Fortunately, this one is an easy one to address. At least, I think so. People keep saying that practitioners who would want to shine and thrive around Social / Open Business need to put together a good bunch of relevant and insightful use cases that would help them progress further with that transformation. Well, next time that you are required, or requested to trap your own knowledge into a file, think about it twice. Think about how perhaps you could achieve that very same goal through the use of a blog post, or a microblog entry, or a wiki page, or just an activity. Whatever. Just think that next time that someone asks you to document something, you may as well come back stating that, instead, you want to have a conversation about a post you shared online in your favourite social networking space for business.
Chances are that, right there, without you not knowing, you may have just gotten started with your own Social / Open Business Transformation. One that would affect not just your day to day work interactions, but also those from those knowledge workers around you. And that’s when things would get really interesting, because we would then finally be able to confirm that that transformation happens through our very own behaviours and mindset, which is what open business is all about. The technology, finally, will become what it should have been all along: an enabler to facilitate conversations amongst knowledge workers to get that activity, that ask, done in a timely and effective manner.
That doesn’t seem to be that difficult, don’t you think? Thus what are you waiting for to put together that blog post or that other wiki page?
Thank you Luis for posting these great thoughts. My latest experience is that by the time something is documented (even if it has been well thought and peer reviewed) it is already obsolete… One should be open for continuous enhancements and improvements… and in the end we build together the future by our undocumented “experience”. So, I would see the future as “facilitating the right conversations” which realizes the “conversation is the work”. The inititial difficulty I see here is to convince superiors that this is the work… Any ideas on this?
PS 1: avoid endless and pointless power-showing business meetings
PS 2: there are cases that documenting is a must e.g. next generations shall avoid remaking our mistakes…

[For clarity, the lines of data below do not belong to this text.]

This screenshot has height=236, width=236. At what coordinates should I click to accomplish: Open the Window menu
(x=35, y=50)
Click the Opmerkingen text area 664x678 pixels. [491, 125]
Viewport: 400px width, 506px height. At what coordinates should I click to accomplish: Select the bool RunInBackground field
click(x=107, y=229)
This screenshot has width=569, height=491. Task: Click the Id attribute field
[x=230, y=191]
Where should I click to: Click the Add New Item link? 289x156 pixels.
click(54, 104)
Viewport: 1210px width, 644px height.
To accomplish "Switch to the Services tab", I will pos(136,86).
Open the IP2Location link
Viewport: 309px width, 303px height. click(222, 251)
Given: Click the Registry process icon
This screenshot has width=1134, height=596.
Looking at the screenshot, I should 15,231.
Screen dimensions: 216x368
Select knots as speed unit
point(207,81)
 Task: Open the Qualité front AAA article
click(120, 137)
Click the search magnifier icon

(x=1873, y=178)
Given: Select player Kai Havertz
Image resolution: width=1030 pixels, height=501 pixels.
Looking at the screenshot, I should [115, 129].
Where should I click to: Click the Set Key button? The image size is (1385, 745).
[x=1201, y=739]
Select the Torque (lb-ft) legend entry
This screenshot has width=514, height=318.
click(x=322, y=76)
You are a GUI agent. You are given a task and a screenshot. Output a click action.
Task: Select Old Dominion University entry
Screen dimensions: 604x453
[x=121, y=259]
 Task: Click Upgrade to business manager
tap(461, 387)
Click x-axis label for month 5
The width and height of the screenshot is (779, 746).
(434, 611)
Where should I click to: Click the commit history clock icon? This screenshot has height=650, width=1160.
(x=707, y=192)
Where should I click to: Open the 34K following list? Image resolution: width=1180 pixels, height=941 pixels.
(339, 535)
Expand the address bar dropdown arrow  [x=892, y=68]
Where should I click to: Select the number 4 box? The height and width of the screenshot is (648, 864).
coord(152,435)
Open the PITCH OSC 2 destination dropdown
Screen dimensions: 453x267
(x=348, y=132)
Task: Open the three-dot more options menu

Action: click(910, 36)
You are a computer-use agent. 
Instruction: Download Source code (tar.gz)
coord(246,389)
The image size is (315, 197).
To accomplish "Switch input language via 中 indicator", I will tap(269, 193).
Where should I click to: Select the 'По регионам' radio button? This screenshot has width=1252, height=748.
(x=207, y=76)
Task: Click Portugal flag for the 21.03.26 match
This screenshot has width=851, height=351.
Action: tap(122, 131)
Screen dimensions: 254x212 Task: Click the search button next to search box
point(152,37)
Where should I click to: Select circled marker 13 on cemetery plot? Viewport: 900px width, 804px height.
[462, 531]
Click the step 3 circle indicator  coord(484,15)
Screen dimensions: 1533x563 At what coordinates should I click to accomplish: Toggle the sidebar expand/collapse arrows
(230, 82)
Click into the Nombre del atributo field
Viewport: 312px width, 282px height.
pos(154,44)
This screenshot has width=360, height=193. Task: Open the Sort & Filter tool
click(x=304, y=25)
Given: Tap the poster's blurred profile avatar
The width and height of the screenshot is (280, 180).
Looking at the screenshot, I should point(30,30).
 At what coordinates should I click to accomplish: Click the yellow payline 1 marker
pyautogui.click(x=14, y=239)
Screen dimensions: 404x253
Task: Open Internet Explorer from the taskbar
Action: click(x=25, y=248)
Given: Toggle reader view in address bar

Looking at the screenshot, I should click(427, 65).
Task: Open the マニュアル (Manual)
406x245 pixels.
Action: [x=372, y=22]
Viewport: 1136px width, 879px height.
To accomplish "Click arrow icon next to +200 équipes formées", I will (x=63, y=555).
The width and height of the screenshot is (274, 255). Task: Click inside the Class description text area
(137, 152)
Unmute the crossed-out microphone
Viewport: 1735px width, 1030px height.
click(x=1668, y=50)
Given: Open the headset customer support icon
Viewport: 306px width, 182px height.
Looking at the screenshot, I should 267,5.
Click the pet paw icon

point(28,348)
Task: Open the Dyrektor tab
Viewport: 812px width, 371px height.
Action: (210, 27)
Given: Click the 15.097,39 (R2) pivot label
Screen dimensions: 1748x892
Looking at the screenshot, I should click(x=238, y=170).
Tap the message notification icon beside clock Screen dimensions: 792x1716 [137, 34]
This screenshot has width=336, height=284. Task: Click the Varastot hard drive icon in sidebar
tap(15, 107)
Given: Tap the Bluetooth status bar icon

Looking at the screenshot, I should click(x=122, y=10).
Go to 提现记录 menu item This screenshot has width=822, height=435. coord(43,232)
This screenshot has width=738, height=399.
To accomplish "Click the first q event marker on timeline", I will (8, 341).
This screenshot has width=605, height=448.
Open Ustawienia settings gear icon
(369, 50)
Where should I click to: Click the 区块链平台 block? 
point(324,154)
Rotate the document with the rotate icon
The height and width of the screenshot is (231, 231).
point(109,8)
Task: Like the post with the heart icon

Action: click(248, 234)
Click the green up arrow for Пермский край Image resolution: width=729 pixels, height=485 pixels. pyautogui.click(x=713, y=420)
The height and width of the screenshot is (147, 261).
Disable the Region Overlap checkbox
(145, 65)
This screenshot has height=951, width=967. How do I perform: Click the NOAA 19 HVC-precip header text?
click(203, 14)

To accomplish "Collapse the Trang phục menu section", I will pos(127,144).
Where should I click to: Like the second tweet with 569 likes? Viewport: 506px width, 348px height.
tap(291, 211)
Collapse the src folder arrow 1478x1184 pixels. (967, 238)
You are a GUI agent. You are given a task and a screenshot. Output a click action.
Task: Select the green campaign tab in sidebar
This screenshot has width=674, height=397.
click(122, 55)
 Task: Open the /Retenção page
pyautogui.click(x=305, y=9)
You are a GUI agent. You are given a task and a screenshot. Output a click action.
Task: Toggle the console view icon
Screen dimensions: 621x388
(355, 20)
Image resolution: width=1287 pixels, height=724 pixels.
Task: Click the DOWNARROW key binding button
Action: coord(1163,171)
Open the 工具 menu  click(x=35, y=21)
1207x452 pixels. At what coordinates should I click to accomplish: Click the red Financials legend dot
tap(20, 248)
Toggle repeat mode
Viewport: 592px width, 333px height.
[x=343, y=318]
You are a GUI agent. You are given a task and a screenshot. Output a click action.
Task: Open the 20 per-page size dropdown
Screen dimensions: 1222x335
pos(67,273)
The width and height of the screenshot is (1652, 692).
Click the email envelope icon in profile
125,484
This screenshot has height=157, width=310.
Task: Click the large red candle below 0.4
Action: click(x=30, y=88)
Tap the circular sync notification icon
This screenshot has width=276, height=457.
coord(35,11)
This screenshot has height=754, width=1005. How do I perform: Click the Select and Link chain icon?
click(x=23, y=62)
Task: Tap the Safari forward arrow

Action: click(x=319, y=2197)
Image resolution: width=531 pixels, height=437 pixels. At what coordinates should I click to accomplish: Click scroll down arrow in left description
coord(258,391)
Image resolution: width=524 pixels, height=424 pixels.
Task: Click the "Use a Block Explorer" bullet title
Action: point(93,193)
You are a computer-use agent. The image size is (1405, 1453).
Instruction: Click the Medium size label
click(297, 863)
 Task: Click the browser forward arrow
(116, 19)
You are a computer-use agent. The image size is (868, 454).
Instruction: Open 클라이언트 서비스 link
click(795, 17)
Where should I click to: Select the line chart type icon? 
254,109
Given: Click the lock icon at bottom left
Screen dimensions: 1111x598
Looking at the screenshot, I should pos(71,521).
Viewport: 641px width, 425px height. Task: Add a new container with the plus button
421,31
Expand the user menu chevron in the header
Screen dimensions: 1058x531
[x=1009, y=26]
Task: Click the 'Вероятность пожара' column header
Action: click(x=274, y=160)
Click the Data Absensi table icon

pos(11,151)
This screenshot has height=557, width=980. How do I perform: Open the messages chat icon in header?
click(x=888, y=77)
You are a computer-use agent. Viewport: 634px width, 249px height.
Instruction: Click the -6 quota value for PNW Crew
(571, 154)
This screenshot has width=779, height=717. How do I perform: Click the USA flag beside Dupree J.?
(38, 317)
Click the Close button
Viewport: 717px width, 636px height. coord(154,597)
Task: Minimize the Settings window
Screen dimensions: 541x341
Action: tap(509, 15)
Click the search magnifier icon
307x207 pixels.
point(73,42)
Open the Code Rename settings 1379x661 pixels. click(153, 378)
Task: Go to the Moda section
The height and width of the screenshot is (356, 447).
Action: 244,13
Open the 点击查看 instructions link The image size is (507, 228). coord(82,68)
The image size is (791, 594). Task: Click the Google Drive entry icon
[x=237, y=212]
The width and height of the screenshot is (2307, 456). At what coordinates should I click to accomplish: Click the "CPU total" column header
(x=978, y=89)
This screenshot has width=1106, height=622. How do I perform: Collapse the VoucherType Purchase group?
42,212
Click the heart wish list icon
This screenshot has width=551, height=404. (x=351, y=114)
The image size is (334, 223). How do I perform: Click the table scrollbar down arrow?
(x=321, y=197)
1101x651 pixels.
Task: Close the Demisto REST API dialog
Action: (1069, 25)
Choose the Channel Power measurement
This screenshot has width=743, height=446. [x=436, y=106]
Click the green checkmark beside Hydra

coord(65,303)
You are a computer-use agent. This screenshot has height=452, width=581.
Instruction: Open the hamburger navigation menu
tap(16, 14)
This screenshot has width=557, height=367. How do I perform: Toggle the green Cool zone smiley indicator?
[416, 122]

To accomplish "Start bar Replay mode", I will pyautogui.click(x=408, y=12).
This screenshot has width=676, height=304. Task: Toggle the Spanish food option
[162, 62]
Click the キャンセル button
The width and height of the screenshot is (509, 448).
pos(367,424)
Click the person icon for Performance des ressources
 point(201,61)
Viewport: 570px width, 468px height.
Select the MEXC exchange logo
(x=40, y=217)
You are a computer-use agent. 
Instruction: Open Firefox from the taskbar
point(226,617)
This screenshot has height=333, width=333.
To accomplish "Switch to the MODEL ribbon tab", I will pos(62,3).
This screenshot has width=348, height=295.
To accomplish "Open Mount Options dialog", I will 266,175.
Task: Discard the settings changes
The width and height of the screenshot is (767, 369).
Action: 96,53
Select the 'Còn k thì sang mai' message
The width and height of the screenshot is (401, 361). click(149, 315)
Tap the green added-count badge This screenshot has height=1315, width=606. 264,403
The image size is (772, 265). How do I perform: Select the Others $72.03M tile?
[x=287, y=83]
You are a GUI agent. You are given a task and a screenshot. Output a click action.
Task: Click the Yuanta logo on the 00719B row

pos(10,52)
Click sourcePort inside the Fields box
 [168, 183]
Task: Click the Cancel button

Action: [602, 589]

Hi Aristeidis, much appreciated the kind feedback comments and thanks for dropping by! Oh, gosh, absolutely spot on with this remark > “ One should be open for continuous enhancements and improvements“. In fact, one of the main KM principles from way way back (circa 18 years) is that the moment you hit *Publish* on whatever the piece of content you may be trying to share across, the moment that piece is out of date, obsolete and antiquated. Just like that!
I think the convincing to executives needs to come from having them on board from that same user experience of focusing on the conversations vs. the .PPTs. What’s happening is that they are perhaps a bit too comfortable in their own spaces consuming those .PPTs where they would require little work / effort, whereas in a conversation there is a whole lot more to build on, based on how to keep it up, draw the business value, iterate and relate it to work items.
PS 1 sounds like a plan and I am actually working on that one myself. I am putting together a blog post where I am sharing how social networks do help reduce quite dramatically the time you spend on meetings, so that would be helpful to share across. Hoping to do so soon enough!
On PS 2. true, don’t take me wrong, we have a need to document, but what what I am after is reducing the frictions, the countless ones, of having to handle attachments, when that documentation can happen through wikis, blogs, microblogs, social bookmarks, activities and what not… That’s where we need to aim at the moment… Break down the silo created by the document and free up the information through these digital tools.
It’s about time that we challenge the status quo of documents and instead embrace open knowledge sharing and collaboration.